BEGIN
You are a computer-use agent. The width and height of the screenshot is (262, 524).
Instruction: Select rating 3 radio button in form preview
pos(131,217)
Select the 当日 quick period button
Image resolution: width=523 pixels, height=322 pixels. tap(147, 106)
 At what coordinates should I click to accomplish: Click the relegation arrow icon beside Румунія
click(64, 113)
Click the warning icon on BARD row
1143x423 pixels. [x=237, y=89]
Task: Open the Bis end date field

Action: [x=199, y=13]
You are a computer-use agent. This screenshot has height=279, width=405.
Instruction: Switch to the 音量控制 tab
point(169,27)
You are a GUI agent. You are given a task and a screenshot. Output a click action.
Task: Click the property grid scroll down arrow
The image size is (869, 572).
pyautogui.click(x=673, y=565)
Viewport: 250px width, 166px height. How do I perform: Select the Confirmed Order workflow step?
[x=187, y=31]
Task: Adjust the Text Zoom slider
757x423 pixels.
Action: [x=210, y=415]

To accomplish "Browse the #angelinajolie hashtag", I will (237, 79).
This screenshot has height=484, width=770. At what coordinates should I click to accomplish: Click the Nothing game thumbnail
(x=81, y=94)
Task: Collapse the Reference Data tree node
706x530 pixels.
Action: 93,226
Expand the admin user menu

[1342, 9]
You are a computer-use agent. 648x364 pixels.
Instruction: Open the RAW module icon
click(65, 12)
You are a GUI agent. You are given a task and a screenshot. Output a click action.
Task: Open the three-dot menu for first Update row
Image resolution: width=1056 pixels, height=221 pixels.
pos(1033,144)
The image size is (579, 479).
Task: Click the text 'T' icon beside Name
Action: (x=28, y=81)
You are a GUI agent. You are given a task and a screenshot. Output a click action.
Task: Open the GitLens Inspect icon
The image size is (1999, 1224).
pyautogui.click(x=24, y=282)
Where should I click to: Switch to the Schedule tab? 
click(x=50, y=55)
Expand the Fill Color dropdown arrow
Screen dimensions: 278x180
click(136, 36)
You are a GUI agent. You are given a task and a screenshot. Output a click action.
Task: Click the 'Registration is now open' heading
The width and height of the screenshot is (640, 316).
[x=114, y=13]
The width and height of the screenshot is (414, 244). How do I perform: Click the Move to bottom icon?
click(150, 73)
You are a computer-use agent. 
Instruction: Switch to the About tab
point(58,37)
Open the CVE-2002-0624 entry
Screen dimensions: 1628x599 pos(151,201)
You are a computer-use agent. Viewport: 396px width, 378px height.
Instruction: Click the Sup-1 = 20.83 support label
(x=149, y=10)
END
▶ [What to do]: All of the entries need to be reproduced exactly; please write them out.

▶ [Exercise result]:
You are a computer-use agent. The width and height of the screenshot is (262, 524).
Instruction: Select rating 3 radio button in form preview
pos(131,217)
Select the 当日 quick period button
Image resolution: width=523 pixels, height=322 pixels. tap(147, 106)
 At what coordinates should I click to accomplish: Click the relegation arrow icon beside Румунія
click(64, 113)
Click the warning icon on BARD row
1143x423 pixels. [x=237, y=89]
Task: Open the Bis end date field

Action: [x=199, y=13]
You are a computer-use agent. This screenshot has height=279, width=405.
Instruction: Switch to the 音量控制 tab
point(169,27)
You are a GUI agent. You are given a task and a screenshot. Output a click action.
Task: Click the property grid scroll down arrow
The image size is (869, 572).
pyautogui.click(x=673, y=565)
Viewport: 250px width, 166px height. How do I perform: Select the Confirmed Order workflow step?
[x=187, y=31]
Task: Adjust the Text Zoom slider
757x423 pixels.
Action: [x=210, y=415]

To accomplish "Browse the #angelinajolie hashtag", I will (237, 79).
This screenshot has height=484, width=770. At what coordinates should I click to accomplish: Click the Nothing game thumbnail
(x=81, y=94)
Task: Collapse the Reference Data tree node
706x530 pixels.
Action: 93,226
Expand the admin user menu

[1342, 9]
You are a computer-use agent. 648x364 pixels.
Instruction: Open the RAW module icon
click(65, 12)
You are a GUI agent. You are given a task and a screenshot. Output a click action.
Task: Open the three-dot menu for first Update row
Image resolution: width=1056 pixels, height=221 pixels.
pos(1033,144)
The image size is (579, 479).
Task: Click the text 'T' icon beside Name
Action: (x=28, y=81)
You are a GUI agent. You are given a task and a screenshot. Output a click action.
Task: Open the GitLens Inspect icon
The image size is (1999, 1224).
pyautogui.click(x=24, y=282)
Where should I click to: Switch to the Schedule tab? 
click(x=50, y=55)
Expand the Fill Color dropdown arrow
Screen dimensions: 278x180
click(136, 36)
You are a GUI agent. You are given a task and a screenshot. Output a click action.
Task: Click the 'Registration is now open' heading
The width and height of the screenshot is (640, 316).
[x=114, y=13]
The width and height of the screenshot is (414, 244). How do I perform: Click the Move to bottom icon?
click(150, 73)
You are a computer-use agent. 
Instruction: Switch to the About tab
point(58,37)
Open the CVE-2002-0624 entry
Screen dimensions: 1628x599 pos(151,201)
You are a computer-use agent. Viewport: 396px width, 378px height.
Instruction: Click the Sup-1 = 20.83 support label
(x=149, y=10)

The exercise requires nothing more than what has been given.